# Info needed - Importing



## mazlester (Oct 30, 2010)

Hi there,

I have a question. My husband is now living in Spain awaiting me and my son's arrival later in the year. I will be driving over in September in our UK registered car however, it is registered in his name as we were going to sell it. If I bring it over and register it within the 60days will there be any import tax payable as it's not 'officially' my car? 

Anyone any ideas????

Maria


----------



## Alcalaina (Aug 6, 2010)

The British Embassy site Driving licences and vehicles indicates that you can drive a UK registered car for six months. But you need to check the insurance situation - there´s another thread on here somewhere about that.


----------



## natalieml (May 9, 2010)

Its kind of complicated. LOL

If it is your husbands car and the insurance policy is in his name with you as a named driver then you are not insured to drive the car outside of the UK without a Green card. The green card involves an additional payment to your insurance company that allows you to drive the car in Europe - however, as we have found out your only allowed a green card on UK insurance for a maximum of 90 days. Bah!!

AS long as you have owned the car for at least 6 months before bringing it over then you are not liable for 'import tax' although officially this is not what it is called in essence it is what it is.

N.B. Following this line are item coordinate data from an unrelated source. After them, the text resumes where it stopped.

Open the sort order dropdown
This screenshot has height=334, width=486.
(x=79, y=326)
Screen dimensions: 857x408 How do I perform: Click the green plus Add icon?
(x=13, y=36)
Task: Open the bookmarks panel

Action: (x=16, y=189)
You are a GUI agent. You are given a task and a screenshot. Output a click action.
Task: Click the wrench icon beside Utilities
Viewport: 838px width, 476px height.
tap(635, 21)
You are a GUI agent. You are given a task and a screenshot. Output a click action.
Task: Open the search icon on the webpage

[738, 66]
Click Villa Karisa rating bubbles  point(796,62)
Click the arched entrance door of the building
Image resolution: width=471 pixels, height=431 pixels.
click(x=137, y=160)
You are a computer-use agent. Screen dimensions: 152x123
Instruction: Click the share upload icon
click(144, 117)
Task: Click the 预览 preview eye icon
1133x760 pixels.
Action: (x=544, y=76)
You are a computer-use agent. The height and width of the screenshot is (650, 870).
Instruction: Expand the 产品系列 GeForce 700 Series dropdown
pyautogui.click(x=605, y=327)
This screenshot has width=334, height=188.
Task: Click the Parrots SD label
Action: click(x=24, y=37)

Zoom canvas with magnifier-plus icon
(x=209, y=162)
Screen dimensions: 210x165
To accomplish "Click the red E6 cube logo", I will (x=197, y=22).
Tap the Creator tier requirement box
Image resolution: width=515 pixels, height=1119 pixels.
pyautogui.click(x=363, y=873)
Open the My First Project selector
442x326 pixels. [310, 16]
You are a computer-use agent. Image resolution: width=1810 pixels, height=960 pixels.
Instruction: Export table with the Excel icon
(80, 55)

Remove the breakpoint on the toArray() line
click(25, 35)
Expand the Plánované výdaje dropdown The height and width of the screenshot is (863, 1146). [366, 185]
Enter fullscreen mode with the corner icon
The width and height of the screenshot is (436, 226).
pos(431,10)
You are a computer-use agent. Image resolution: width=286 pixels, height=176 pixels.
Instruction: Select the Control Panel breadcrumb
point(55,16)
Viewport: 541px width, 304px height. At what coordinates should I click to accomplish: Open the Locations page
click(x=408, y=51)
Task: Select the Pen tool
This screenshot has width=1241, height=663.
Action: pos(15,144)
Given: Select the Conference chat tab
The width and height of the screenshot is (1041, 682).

We are registering our UK car (albeit LHD) on Spanish plates and depending on where in Spain you are will determine what taxes you pay. We are in Andalucia - our road tax will be €125 a year, we dont pay the Traffico registration fee as the car is already in our name but we have to pay the Andalucia registration tax to register it here which is 4% of the value of the car, it we had a newer car it could have been 8%!

Best of luck xx


----------



## xicoalc (Apr 20, 2010)

If you import a car it needs to be in the same name on the UK papers as you will register it in Spain. This needs to be the case for a minimum of 6 months before you bring it, and you must also have a VAT invoice to prove you bought it and paid the VAT otherwise VAT will be payable also.


----------



## mazlester (Oct 30, 2010)

Thanks for the info guys! 

Maria


----------